New products push the envelope of storage technology

BANGALORE, FEB. 26. Indian corporate customers of computer storage were today offered a plethora of new products — the result of intense technology churning in this neck of the information technology business. The result may make bulk enterprise-type storage cheaper, faster and more secure.

The U.S.-based Seagate unveiled its new class of enterprise disk drives named `Savvio', short for high density and Savvy Input-output solutions, the first products in the enterprise-class storage sector to shrink the drive from the 3.5 inch size to 2.5 inch. This 70 per cent reduction in space and consequent 40 per cent power saving, also makes the drives about 15 per cent faster is expected to be the size new standard. By 2006, one in three enterprise disk drives will come in the shrunk form factor, says market watcher Gartner.

Seagate's Country Manager, Sharad Srivastava, said here today at the product launch, that the Savvio drives were immediately available for the Small Computer Systems Interface (SCSI) and would also be made for Fibre Channel and Serial Attached SCSI (SAS) interfaces by mid 2004.

While Seagate's new product line, offers hard disk drives for space-constrained applications such as the new generation `blade' servers as well as high density local applications such as automatic teller machines (ATMs) and medical imaging equipment, Japanese storage giant Hitachi, has this week announced two products at opposite ends of the storage spectrum: the world's first 300 GB enterprise hard drive for mission critical storage — as well as the imminent release of a tiny Microdrive that can be embedded in hand-held devices such as Pocket PCs, voice recorders and MP3 music players. The 300 GB leviathan, the Ultrastar 10K300 (for 10,000 rpm and 300 gigabytes) comes in the 3.5 inch form factor. Packing an unprecedented 61 billion bits per square inch at this high spin rate, poses some serious technical challenges according to independent analysts. The product is the first major technology breakthrough for Hitachi after it took over IBM's hard disk business in 2002.

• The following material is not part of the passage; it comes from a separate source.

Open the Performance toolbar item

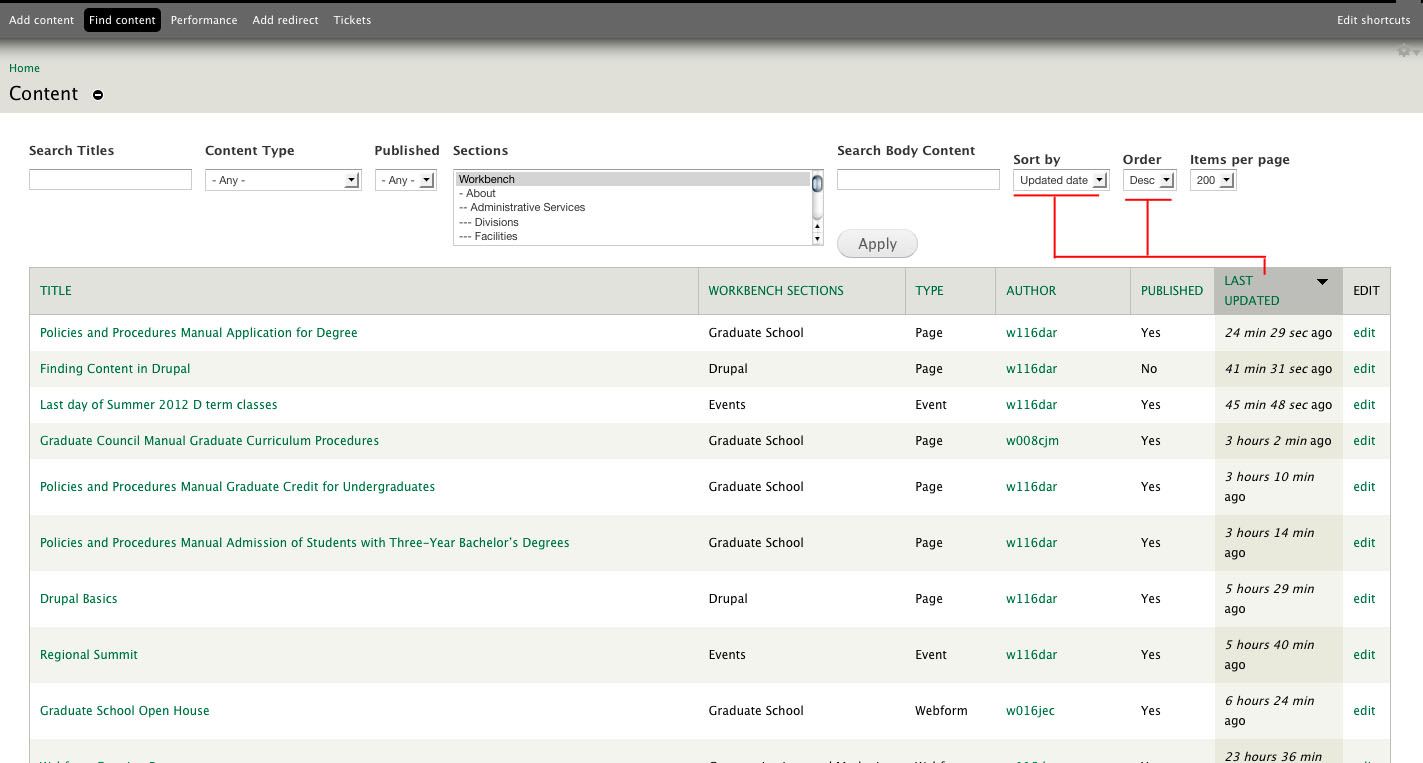[x=204, y=19]
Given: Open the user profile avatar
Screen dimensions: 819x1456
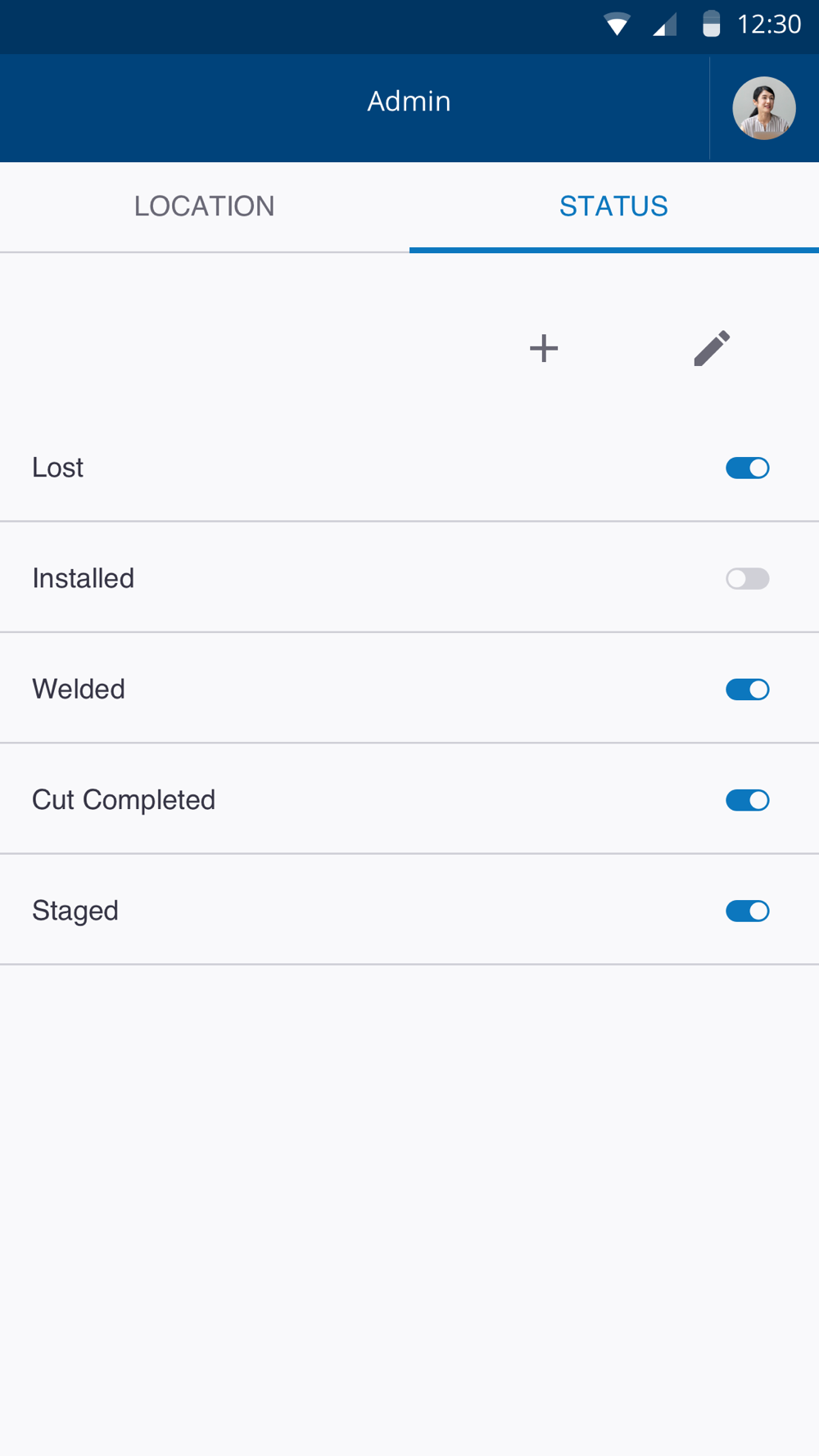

Steve East, Vice President, Global Account Technologies for the U.S.-based Hitachi Data Systems, a sister company of the hard disk maker, speaking to The Hindu during a storage workshop, jointly organised today, with Wipro and Sun Microsystems, suggested that it was time to understand yet another buzzword, Object Storage. Traditional storage architectures which dealt with data as either files or blocks, and were realised as Storage Area Network (SAN) or Network Attached Storage (NAS) systems, were rapidly evolving. At the centre of the new emerging architecture were so called `storage objects', combinations of application (that is, file) data and its storage attributes (metadata). Object-based storage was largely fuelled by the computational clout of the increasingly popular Linux-based clusters and their data-intensive applications.

Last week, the other storage player EMC, announced its own line-up of new solutions for India — 12 products and associated software.